One of the reasons we haven't liked request_all_params
is that it introduces silent bugs/changes when the underlying estimator changes the parameters. This means if an estimator doesn't support parameter X in verxion a.b.c, but supports it in a.b.c+1, and X is passed to the pipeline and used in some other steps of the pipeline, the behavior will be different based on the version of the library the user has installed. This is something we have advocated against so far.
What about request_fit_params(sample_weight=True, early_stopping_rounds=True, ...)
?
And how do you suggest we create this method? With some magical meta class? That's something we tried not to do since it'd be quite hard for many folks to understand, and implementing a separate method for each class would also be kinda dirty.
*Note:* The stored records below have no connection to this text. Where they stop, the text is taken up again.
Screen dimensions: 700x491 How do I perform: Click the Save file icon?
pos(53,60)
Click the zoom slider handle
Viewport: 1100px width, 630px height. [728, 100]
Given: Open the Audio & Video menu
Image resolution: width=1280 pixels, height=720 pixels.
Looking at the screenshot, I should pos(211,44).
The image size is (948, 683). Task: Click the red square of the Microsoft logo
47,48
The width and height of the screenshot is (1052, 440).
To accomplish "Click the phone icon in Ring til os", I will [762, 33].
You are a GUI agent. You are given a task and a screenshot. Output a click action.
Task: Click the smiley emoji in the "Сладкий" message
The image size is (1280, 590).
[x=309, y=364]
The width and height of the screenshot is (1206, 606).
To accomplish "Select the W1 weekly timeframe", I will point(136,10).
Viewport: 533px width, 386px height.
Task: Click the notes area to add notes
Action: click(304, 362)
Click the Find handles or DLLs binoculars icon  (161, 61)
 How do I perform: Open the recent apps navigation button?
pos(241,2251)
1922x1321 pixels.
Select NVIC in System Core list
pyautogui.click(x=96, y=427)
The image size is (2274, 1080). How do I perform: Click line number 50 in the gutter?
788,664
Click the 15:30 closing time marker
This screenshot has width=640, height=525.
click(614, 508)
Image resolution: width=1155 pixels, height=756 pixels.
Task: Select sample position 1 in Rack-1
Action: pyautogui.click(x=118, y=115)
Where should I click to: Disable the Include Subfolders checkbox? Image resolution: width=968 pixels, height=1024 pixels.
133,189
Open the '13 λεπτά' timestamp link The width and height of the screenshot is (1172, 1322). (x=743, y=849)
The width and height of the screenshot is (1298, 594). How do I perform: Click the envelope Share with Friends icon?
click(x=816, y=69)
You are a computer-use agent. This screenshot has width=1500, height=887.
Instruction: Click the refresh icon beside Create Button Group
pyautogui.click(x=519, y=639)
FWIW, I wouldn't be opposed to going down the metaclass route.
To be concrete, I am thinking about the following use case:
grid = GridSearchCV(
LGBMClassifier().request_sample_weights(fit=True).
request_eval_set(fit=True).
request_early_stopping_rounds(fit=True).
request_callbacks(fit=True), ...)
grid.fit(X, y, sample_weight= ....,
eval_set=....,
early_stopping_rounds=...,
callbacks=....,
)
And if the following is better?
grid = GridSearchCV(
LGBMClassifier().request_fit_params(sample_weight=True,
eval_set=True,
early_stopping=True,
callbacks=True))
grid.fit(X, y, sample_weight= ....,
eval_set=....,
early_stopping_rounds=...,
callbacks=....,
By design, the SLEP would force uses to list out the fit parameters twice. I was suggesting the request_all_params
to try to make this example nicer.
FWIW, I wouldn't be opposed to going down the metaclass route.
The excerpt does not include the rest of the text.